We find Venus stood proudly in the centre of this composition, with a long dress which spreads all the way to the bottom of the drawing. Her name is inscribed just to the left, informing us of the content of this piece. She is joined by two servents on either side and they wear matching outfits which seem inspired by either Japanese or Roman culture. Both have baskets of fruit upon their heads and musical instruments in their hands. There are also two grand-looking statues in at the bottom, on which they are positioned. Behind is perhaps the most breaktaking element of Venus between Terminal Gods, with an incredible display of a wall garden, with a grid of guides around which a variety of plants having become intwined. The garden element is completed in black, with the detailed figures in front predominantly in white. To work with only two colours requires a incredible level of ingenuity, which Beardsley certainly possessed.

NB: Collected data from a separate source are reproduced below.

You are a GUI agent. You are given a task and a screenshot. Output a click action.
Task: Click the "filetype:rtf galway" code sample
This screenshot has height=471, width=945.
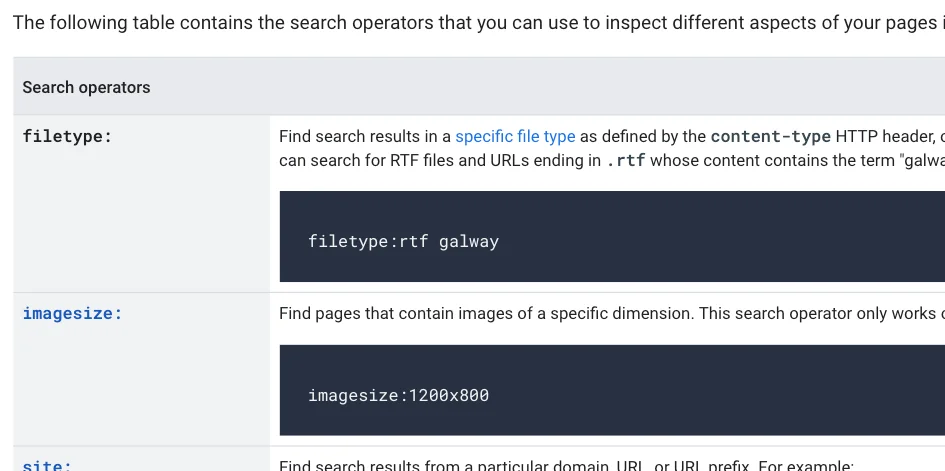(x=403, y=242)
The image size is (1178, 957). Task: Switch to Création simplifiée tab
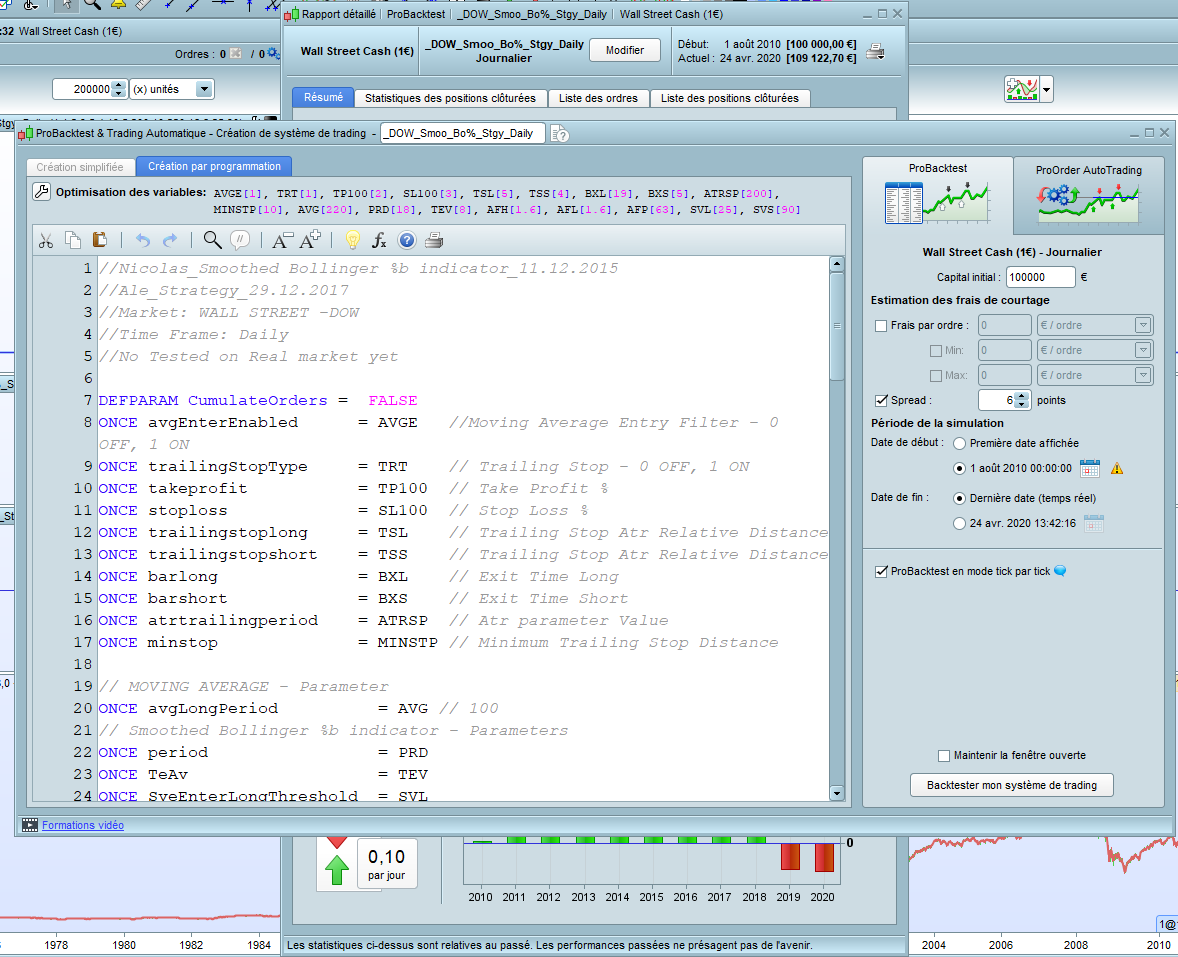80,167
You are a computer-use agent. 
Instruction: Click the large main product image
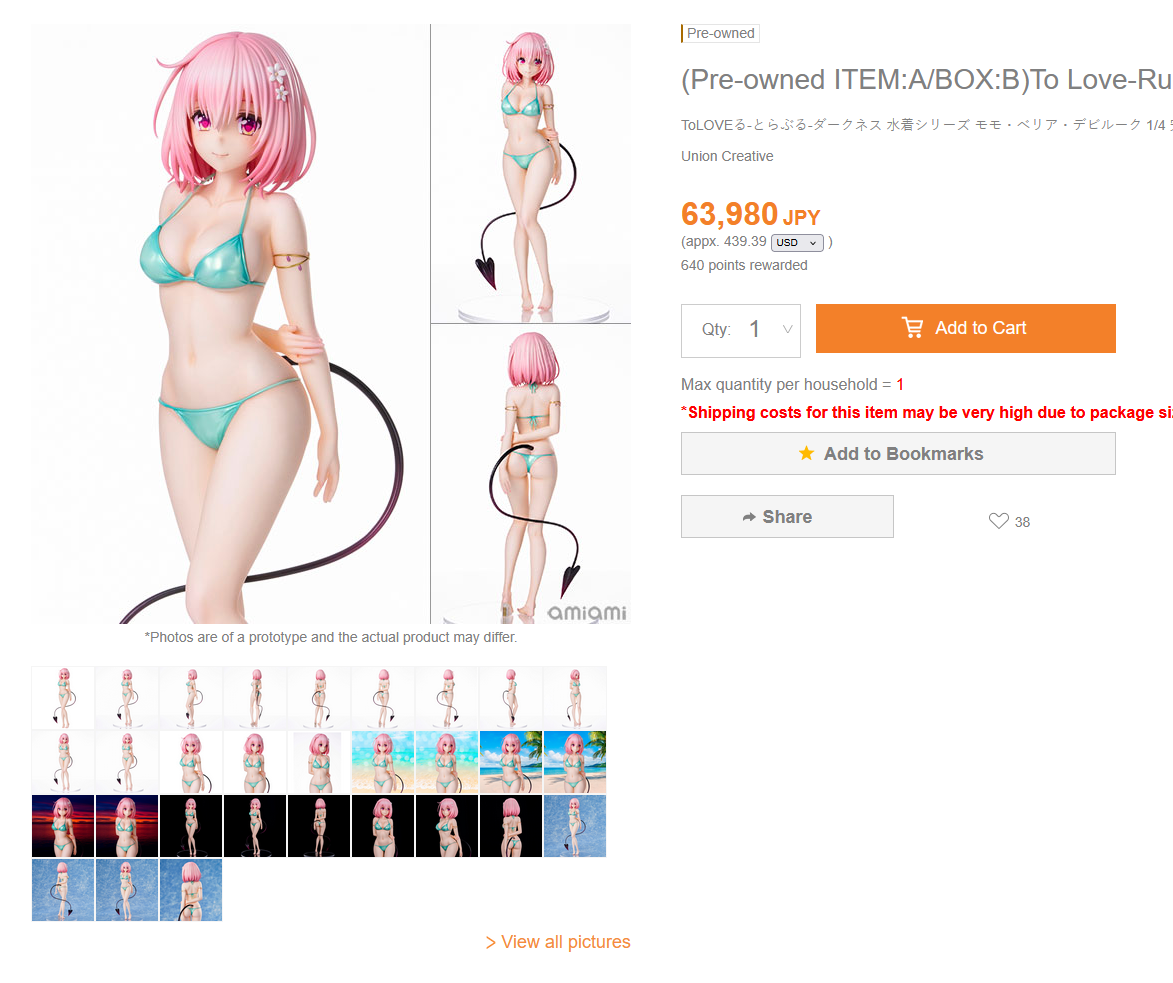(x=230, y=324)
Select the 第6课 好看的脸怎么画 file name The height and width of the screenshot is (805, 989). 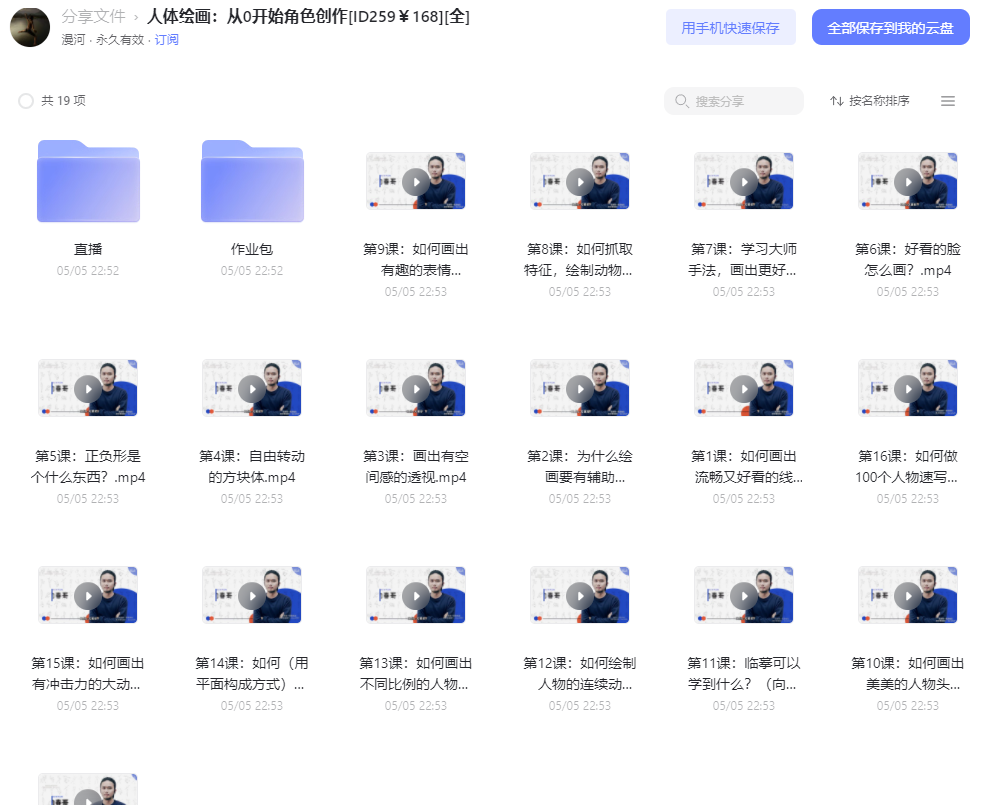908,259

He also worked in this manner throughout his career and so was very comfortable with it.
This drawing from 1895 is believed to have been completed with india ink which was very common at that time. It can today be found at the Cecil Higgins Art Gallery, Bedford, United Kingdom. Most photographs of this drawing do not really capture the beauty of the original piece, making seeing it in person entirely worthwhile, as is the case for most of Aubrey Beardsley's drawings. His level of precision and also the monotone format does not entirely suit digital photography, and his intention was always in the printed format for which most of his drawings were intended. He would rarely leave large areas of white completely bare, and in this example he incorporated a delightful floral pattern to Venus' dress. In other illustrations he liked to use elements of peacock feathers in elaborate flourishes which really lifted those designs to another level. His work remains entirely unique and influential, particularly within the British illustration industry. Their inclusion within several famous literary publications has also helped to spread his reputation yet further.
The artist left behind one of the strongest legacies within British art and influenced many who followed on in later generations. His work seems entirely contemporary even today and has been re-purposed in all manner of new products, going way beyond what he might even have imagined possible in the late 19th century. His most famous drawings remain the likes of The Peacock Skirt, The Yellow Book and The Climax. Despite his relatively short life, which was impacted by poor health, he was still able to establish a unique and memorable style which remained consistent throughout his oeuvre. He also established a strong reputation within his own lifetime that helped him to acquire some interesting and notable commissions. Today he remains seen as one of the most important British artists, particularly within the field of drawing, and offered something a little different that combined influences from many centuries ago, with an approach which was decidely contemporary.